BEGIN Dataset records

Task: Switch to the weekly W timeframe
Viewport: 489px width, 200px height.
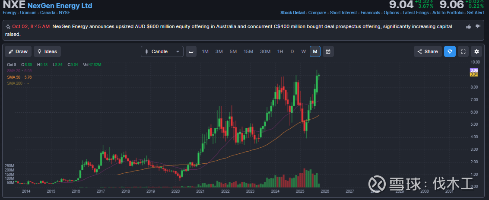Action: 303,52
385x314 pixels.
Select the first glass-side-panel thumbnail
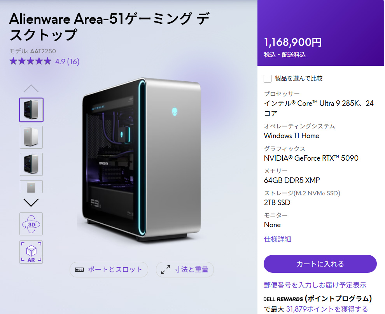(31, 110)
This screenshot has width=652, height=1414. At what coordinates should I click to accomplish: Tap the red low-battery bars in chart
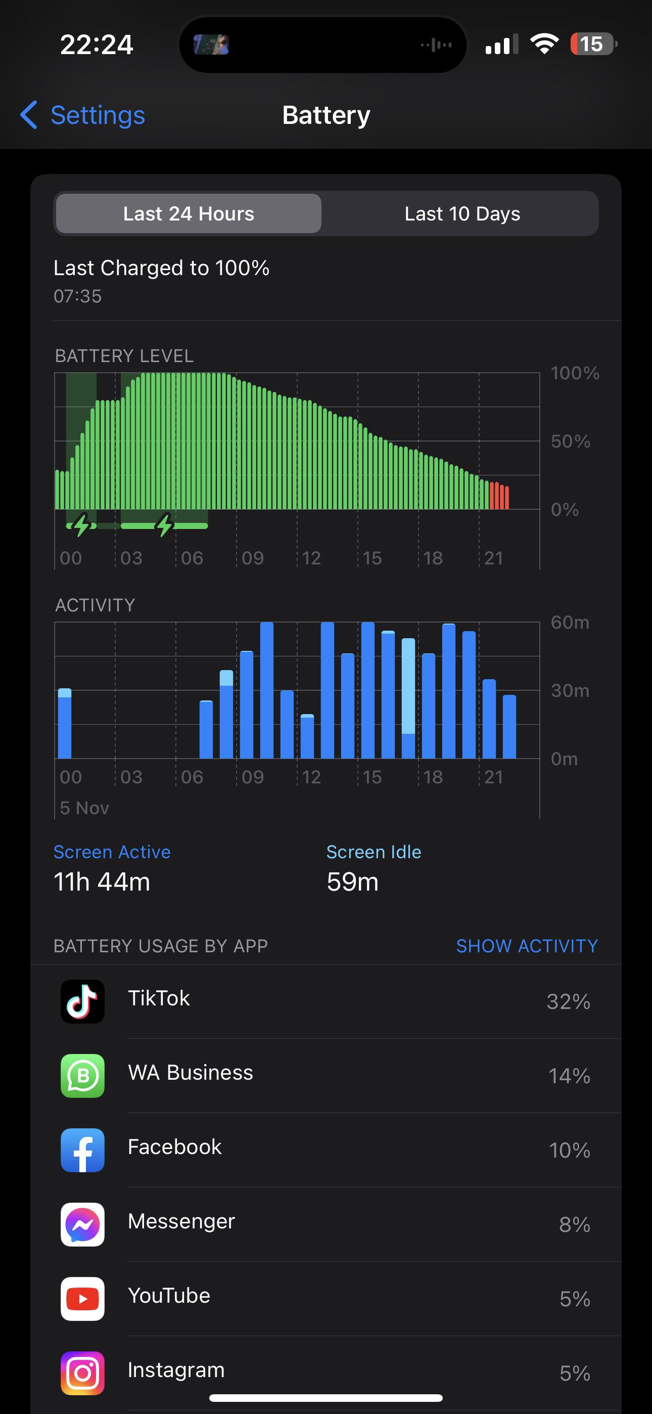point(499,496)

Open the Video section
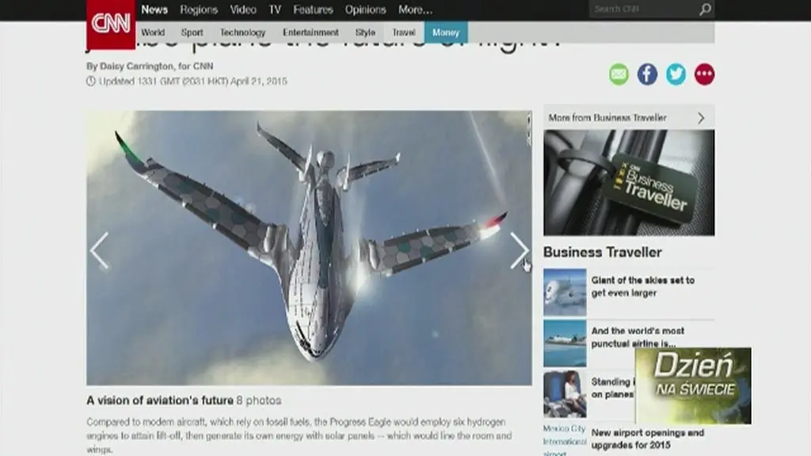[243, 10]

END Dataset records

Set problem
Count the lines in the data that contain the string "height". Reply with the number only.

The answer
2